You are viewing a plain text version of this content. The canonical link for it is here.
Posted to dev@mahout.apache.org by "Timothy Potter (JIRA)" <ji...@apache.org> on 2012/06/15 01:12:42 UTC

[jira] [Updated] (MAHOUT-1019) VectorDistanceSimilarityJob

     [ https://issues.apache.org/jira/browse/MAHOUT-1019?page=com.atlassian.jira.plugin.system.issuetabpanels:all-tabpanel ]

Timothy Potter updated MAHOUT-1019:
-----------------------------------

    Attachment: MAHOUT-1019.patch

Ok, so here's a solution to this problem. It really made a huge difference in the size of the output in our environment. With this patch, the output was reduced to a few Gigs as opposed to 4+ TBs!

I only applied this to the "pw" style output as it probably isn't useful for the "v" style output. Also, the default value is Double.MAX_VALUE since a default of 1.0 would imply you were using cosine distance.

⁂

Objectives:
(a) Summarize the MAHOUT-1019 update in two sentences.
(b) Write out the part of the MAHOUT-1019 update starting with "[jira] [Updated] (MAHOUT-1019)" and going on through "opposed to 4+ TBs!".

Recorded information:
⁂

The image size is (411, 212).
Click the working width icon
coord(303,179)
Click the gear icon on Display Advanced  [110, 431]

⁂

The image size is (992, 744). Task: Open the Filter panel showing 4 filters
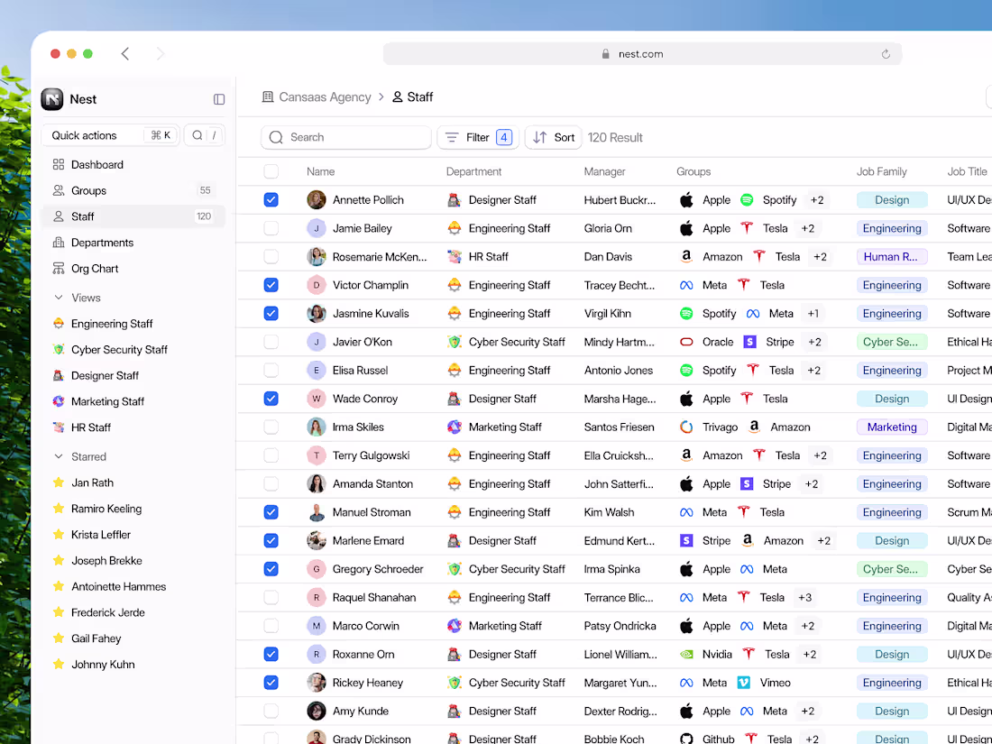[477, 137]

⁂

Final answers:
(a) Timothy Potter attached a patch to MAHOUT-1019 that, in his environment, reduced the output from more than 4 TBs to a few Gigs. He applied it only to the "pw" style output, and its default value is Double.MAX_VALUE because a default of 1.0 would imply cosine distance.

(b)
[jira] [Updated] (MAHOUT-1019) VectorDistanceSimilarityJob

     [ https://issues.apache.org/jira/browse/MAHOUT-1019?page=com.atlassian.jira.plugin.system.issuetabpanels:all-tabpanel ]

Timothy Potter updated MAHOUT-1019:
-----------------------------------

    Attachment: MAHOUT-1019.patch

Ok, so here's a solution to this problem. It really made a huge difference in the size of the output in our environment. With this patch, the output was reduced to a few Gigs as opposed to 4+ TBs!